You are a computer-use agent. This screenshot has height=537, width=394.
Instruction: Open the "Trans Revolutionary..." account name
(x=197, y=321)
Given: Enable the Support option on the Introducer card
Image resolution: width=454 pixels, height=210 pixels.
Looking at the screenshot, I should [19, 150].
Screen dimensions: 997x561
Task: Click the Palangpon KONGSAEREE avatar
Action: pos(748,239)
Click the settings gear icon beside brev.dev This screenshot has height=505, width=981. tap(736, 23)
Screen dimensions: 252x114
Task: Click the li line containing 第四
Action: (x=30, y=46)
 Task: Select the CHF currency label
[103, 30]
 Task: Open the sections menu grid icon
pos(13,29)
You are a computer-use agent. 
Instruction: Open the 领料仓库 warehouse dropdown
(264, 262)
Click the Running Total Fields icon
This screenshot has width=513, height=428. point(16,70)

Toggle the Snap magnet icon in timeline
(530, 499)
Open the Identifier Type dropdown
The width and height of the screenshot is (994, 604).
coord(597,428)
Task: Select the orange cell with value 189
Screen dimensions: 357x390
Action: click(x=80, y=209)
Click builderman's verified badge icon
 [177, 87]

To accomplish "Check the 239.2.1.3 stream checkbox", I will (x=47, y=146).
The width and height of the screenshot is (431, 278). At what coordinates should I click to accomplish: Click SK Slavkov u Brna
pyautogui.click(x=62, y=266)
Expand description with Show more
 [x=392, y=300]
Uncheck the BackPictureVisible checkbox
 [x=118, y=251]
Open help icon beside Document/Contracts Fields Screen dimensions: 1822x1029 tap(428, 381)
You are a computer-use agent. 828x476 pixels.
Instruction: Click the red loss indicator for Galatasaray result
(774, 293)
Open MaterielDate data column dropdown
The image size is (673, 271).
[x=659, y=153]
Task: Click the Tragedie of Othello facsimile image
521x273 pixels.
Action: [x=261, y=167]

____

:: Instrucciones y requisitos ::
Convierte todas las líneas del listado en una tabla Markdown con dos columnas, «N.º» para el número de fila y «Texto» para la línea, y omite las líneas en blanco.

:: Resultado del ejercicio ::
| N.º | Texto |
|---|---|
| 1 | You are a computer-use agent. This screenshot has height=537, width=394. |
| 2 | Instruction: Open the "Trans Revolutionary..." account name |
| 3 | (x=197, y=321) |
| 4 | Given: Enable the Support option on the Introducer card |
| 5 | Image resolution: width=454 pixels, height=210 pixels. |
| 6 | Looking at the screenshot, I should [19, 150]. |
| 7 | Screen dimensions: 997x561 |
| 8 | Task: Click the Palangpon KONGSAEREE avatar |
| 9 | Action: pos(748,239) |
| 10 | Click the settings gear icon beside brev.dev This screenshot has height=505, width=981. tap(736, 23) |
| 11 | Screen dimensions: 252x114 |
| 12 | Task: Click the li line containing 第四 |
| 13 | Action: (x=30, y=46) |
| 14 |  Task: Select the CHF currency label |
| 15 | [103, 30] |
| 16 |  Task: Open the sections menu grid icon |
| 17 | pos(13,29) |
| 18 | You are a computer-use agent.  |
| 19 | Instruction: Open the 领料仓库 warehouse dropdown |
| 20 | (264, 262) |
| 21 | Click the Running Total Fields icon |
| 22 | This screenshot has width=513, height=428. point(16,70) |
| 23 | Toggle the Snap magnet icon in timeline |
| 24 | (530, 499) |
| 25 | Open the Identifier Type dropdown |
| 26 | The width and height of the screenshot is (994, 604). |
| 27 | coord(597,428) |
| 28 | Task: Select the orange cell with value 189 |
| 29 | Screen dimensions: 357x390 |
| 30 | Action: click(x=80, y=209) |
| 31 | Click builderman's verified badge icon |
| 32 |  [177, 87] |
| 33 | To accomplish "Check the 239.2.1.3 stream checkbox", I will (x=47, y=146). |
| 34 | The width and height of the screenshot is (431, 278). At what coordinates should I click to accomplish: Click SK Slavkov u Brna |
| 35 | pyautogui.click(x=62, y=266) |
| 36 | Expand description with Show more |
| 37 |  [x=392, y=300] |
| 38 | Uncheck the BackPictureVisible checkbox |
| 39 |  [x=118, y=251] |
| 40 | Open help icon beside Document/Contracts Fields Screen dimensions: 1822x1029 tap(428, 381) |
| 41 | You are a computer-use agent. 828x476 pixels. |
| 42 | Instruction: Click the red loss indicator for Galatasaray result |
| 43 | (774, 293) |
| 44 | Open MaterielDate data column dropdown |
| 45 | The image size is (673, 271). |
| 46 | [x=659, y=153] |
| 47 | Task: Click the Tragedie of Othello facsimile image |
| 48 | 521x273 pixels. |
| 49 | Action: [x=261, y=167] |